§ Alıntı Metin
───

Gelişmiş Arama
Ziyaret
10121
Güncellenme Tarihi: 2012/04/02
Soru Özeti
Tesnim adlı tefsir kitabında kuranın sübut ve ispat makamına işaret edilmiştir. Bu iki makam arasındaki farkı nedir?
Soru
Tesnim adlı tefsirin 1. c. nin 137. sayfasında şöyle yazılmaktadır: “ispat makamında sünnetin hüccet olabilmesi için Kur’an’a sunulması gerekmektedir. Bu nedenle tahriften korunması, zahirinin hüccet oluşu vb. gibi kuran için zikredilen tüm nitelikler kuranın ispat makamına hastır, onun sübut makamıyla alakalı değildir”. Kur’an-ı Kerim’in ispat ve sübut makamı arasındaki fark nedir? Genel anlamda bizim sübut makamına ulaşmamız mümkün müdür? Veya sahip olacağımız her düşünce ve konuşma ispat makamının alanına giriyor mu?
Kısa Cevap

Kuran’ın sübut makamı, Kuran’ın kendi başına hüccet olduğu anlamındadır. Bu asılca bu mukaddes kitap kendi kendince asıl itibariyle hüccet sayılmaktadır. Ama Kuran’ın ispat makamı kuranı kerimin zati itibarıyla hüccet olmasının yanı sıra diğer metinleri ve farklı akideleri ispatlama ve onları değerlendirme ölçüsü kabiliyetine sahiptir olması anlamındadır. Çok açıktır ki tahriften korunma, zahirinin hüccet oluşu vb. gibi kuranın nitelikleri bu makamla alakalıdır. Bu nedenle şöyle denilmesi mümkündür ki eğer kuranı kerim ispat makamında hüccet ve diğer metinler için değerlendirme ölçüsü olamıyor olmuş olsaydı kuranın tahriften korunmasının, zahirinin hüccet oluşunun vb. niteliklere haiz olmasının ne gibi bir anlamı olabilirdi?

───

§ Listelenen Kayıtlar
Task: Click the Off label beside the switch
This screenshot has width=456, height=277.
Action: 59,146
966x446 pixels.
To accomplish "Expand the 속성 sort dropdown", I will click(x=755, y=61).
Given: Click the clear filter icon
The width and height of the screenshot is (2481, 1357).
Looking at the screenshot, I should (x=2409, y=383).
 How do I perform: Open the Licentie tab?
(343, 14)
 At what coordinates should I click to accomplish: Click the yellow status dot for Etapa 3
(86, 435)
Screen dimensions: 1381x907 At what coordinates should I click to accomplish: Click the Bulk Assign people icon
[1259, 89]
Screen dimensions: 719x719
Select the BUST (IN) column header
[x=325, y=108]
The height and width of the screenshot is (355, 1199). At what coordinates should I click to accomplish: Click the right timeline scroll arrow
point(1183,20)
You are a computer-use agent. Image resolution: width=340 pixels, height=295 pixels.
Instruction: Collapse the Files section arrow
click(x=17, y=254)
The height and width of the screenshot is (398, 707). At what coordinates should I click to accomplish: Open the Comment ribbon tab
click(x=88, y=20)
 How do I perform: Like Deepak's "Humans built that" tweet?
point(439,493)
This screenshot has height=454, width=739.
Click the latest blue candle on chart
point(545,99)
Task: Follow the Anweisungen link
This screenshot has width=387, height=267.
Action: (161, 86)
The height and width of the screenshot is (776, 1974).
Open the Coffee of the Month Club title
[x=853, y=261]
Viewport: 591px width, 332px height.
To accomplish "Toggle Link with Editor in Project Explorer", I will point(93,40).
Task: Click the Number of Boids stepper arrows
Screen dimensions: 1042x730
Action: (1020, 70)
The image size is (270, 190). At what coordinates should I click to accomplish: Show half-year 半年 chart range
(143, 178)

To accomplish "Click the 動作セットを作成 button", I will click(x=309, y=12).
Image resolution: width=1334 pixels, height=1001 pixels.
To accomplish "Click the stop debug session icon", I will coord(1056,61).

───

§ Verilen Görev 1
Kuran'ın sübut ve ispat makamlarını ele alan metni "Gelişmiş Arama" ifadesinden "alanına giriyor mu?" ifadesine kadar, "Tesnim" yerine "Mizan" koyarak yeniden yazın.
§ Verilen Görev 2
Kayıtlarda "for Etapa 3" ifadesini içeren satırdan kayıtların sonuna kadar her şeyi, iki uç da dahil olmak üzere, aynen yeniden yazın.
Metin ile kayıtlar birbirinden farklı kaynaklardan alınmıştır.

§ Yazılı Yanıt 1
Gelişmiş Arama
Ziyaret
10121
Güncellenme Tarihi: 2012/04/02
Soru Özeti
Mizan adlı tefsir kitabında kuranın sübut ve ispat makamına işaret edilmiştir. Bu iki makam arasındaki farkı nedir?
Soru
Mizan adlı tefsirin 1. c. nin 137. sayfasında şöyle yazılmaktadır: “ispat makamında sünnetin hüccet olabilmesi için Kur’an’a sunulması gerekmektedir. Bu nedenle tahriften korunması, zahirinin hüccet oluşu vb. gibi kuran için zikredilen tüm nitelikler kuranın ispat makamına hastır, onun sübut makamıyla alakalı değildir”. Kur’an-ı Kerim’in ispat ve sübut makamı arasındaki fark nedir? Genel anlamda bizim sübut makamına ulaşmamız mümkün müdür? Veya sahip olacağımız her düşünce ve konuşma ispat makamının alanına giriyor mu?

§ Yazılı Yanıt 2
 At what coordinates should I click to accomplish: Click the yellow status dot for Etapa 3
(86, 435)
Screen dimensions: 1381x907 At what coordinates should I click to accomplish: Click the Bulk Assign people icon
[1259, 89]
Screen dimensions: 719x719
Select the BUST (IN) column header
[x=325, y=108]
The height and width of the screenshot is (355, 1199). At what coordinates should I click to accomplish: Click the right timeline scroll arrow
point(1183,20)
You are a computer-use agent. Image resolution: width=340 pixels, height=295 pixels.
Instruction: Collapse the Files section arrow
click(x=17, y=254)
The height and width of the screenshot is (398, 707). At what coordinates should I click to accomplish: Open the Comment ribbon tab
click(x=88, y=20)
 How do I perform: Like Deepak's "Humans built that" tweet?
point(439,493)
This screenshot has height=454, width=739.
Click the latest blue candle on chart
point(545,99)
Task: Follow the Anweisungen link
This screenshot has width=387, height=267.
Action: (161, 86)
The height and width of the screenshot is (776, 1974).
Open the Coffee of the Month Club title
[x=853, y=261]
Viewport: 591px width, 332px height.
To accomplish "Toggle Link with Editor in Project Explorer", I will point(93,40).
Task: Click the Number of Boids stepper arrows
Screen dimensions: 1042x730
Action: (1020, 70)
The image size is (270, 190). At what coordinates should I click to accomplish: Show half-year 半年 chart range
(143, 178)

To accomplish "Click the 動作セットを作成 button", I will click(x=309, y=12).
Image resolution: width=1334 pixels, height=1001 pixels.
To accomplish "Click the stop debug session icon", I will coord(1056,61).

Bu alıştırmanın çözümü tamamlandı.